Copy out each line of the listing below where the string "output" appears.

• [Stored data]

◇ ◇ ◇

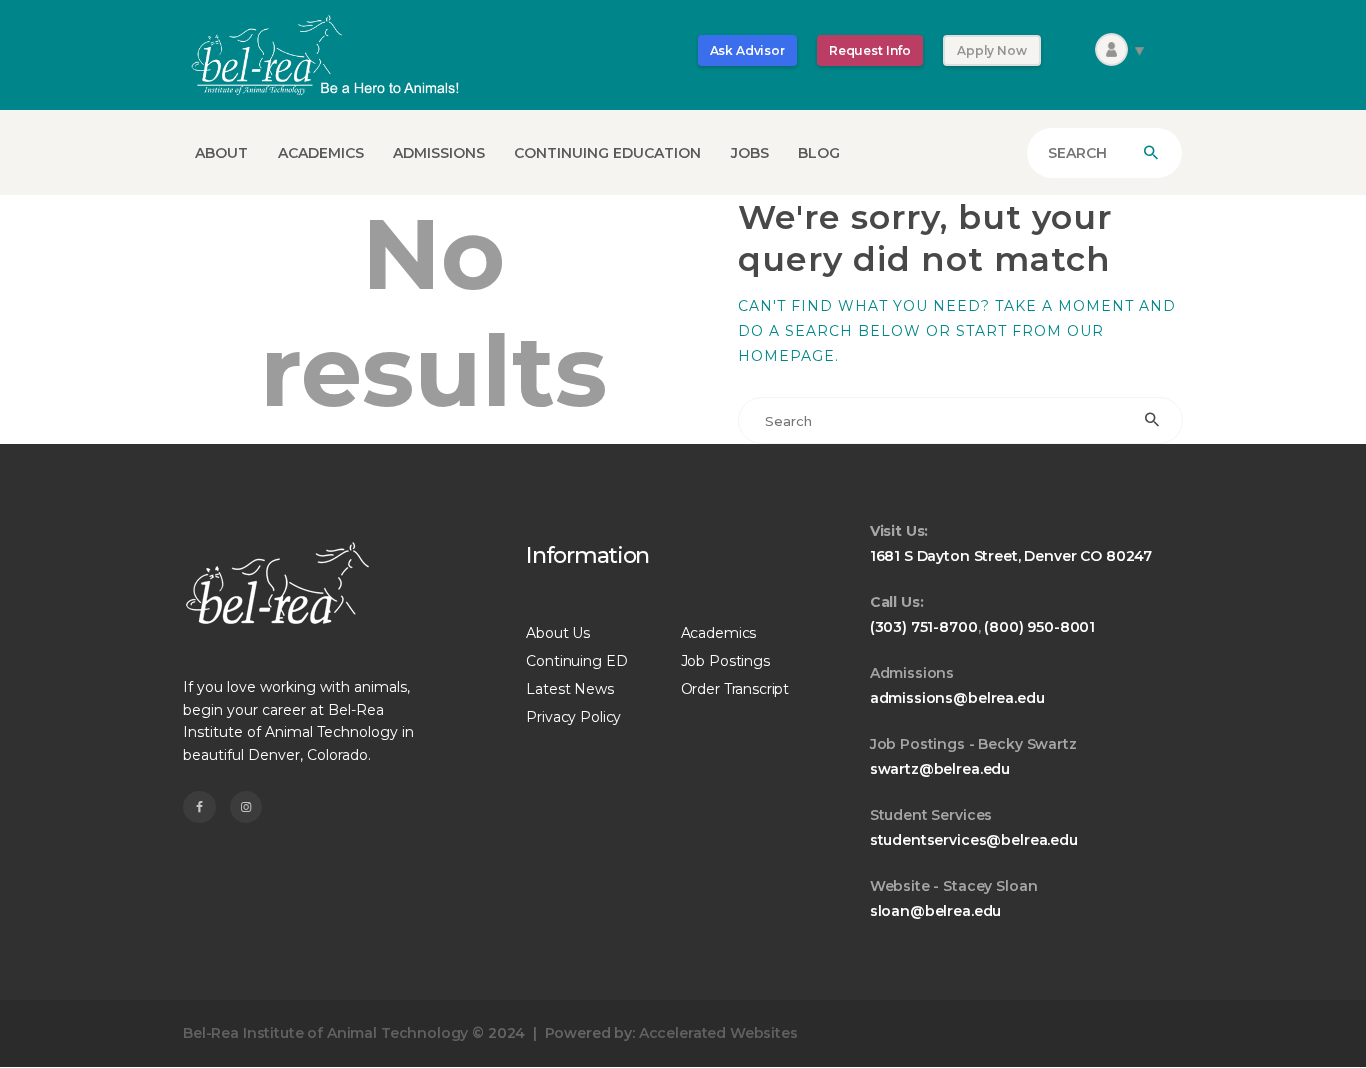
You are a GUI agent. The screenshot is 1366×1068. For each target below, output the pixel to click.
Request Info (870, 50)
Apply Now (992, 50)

◇ ◇ ◇

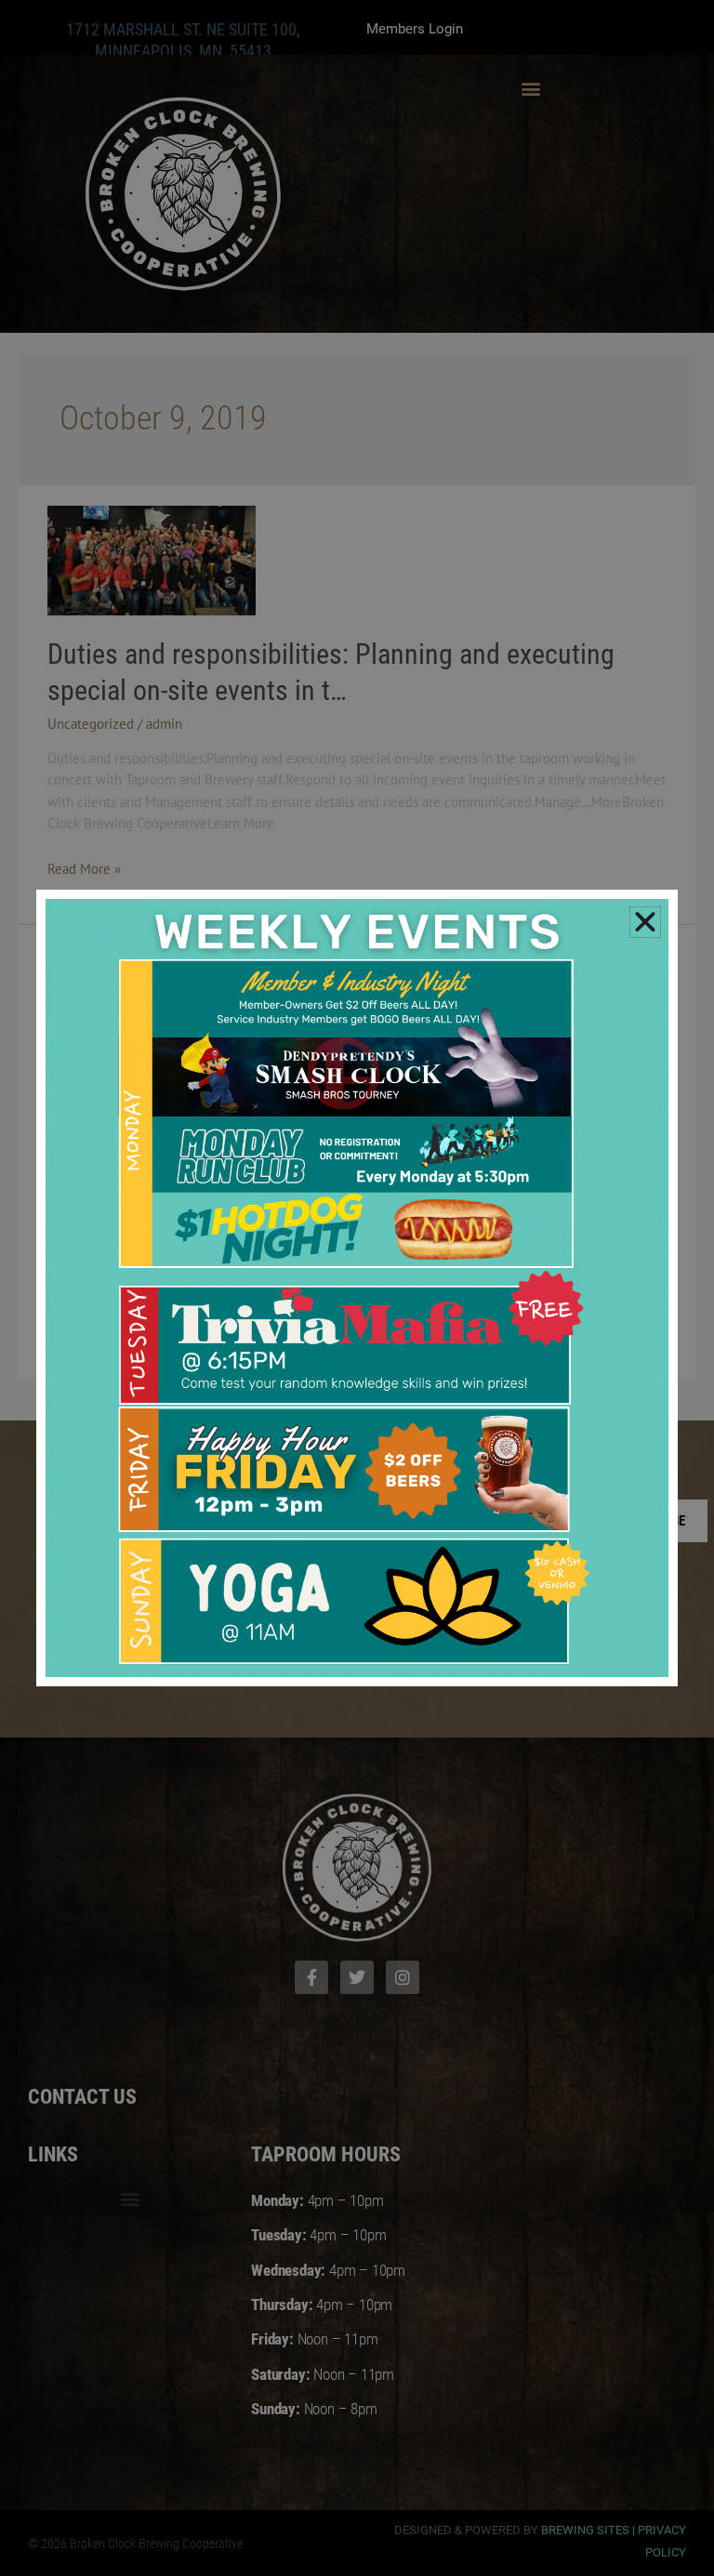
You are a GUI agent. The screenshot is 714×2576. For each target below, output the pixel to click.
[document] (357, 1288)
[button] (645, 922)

◇ ◇ ◇

• [Written solution]
You are a GUI agent. The screenshot is 1366×1068. For each target below, output the pixel to click.
You are a GUI agent. The screenshot is 714×2576. For each target below, output the pixel to click.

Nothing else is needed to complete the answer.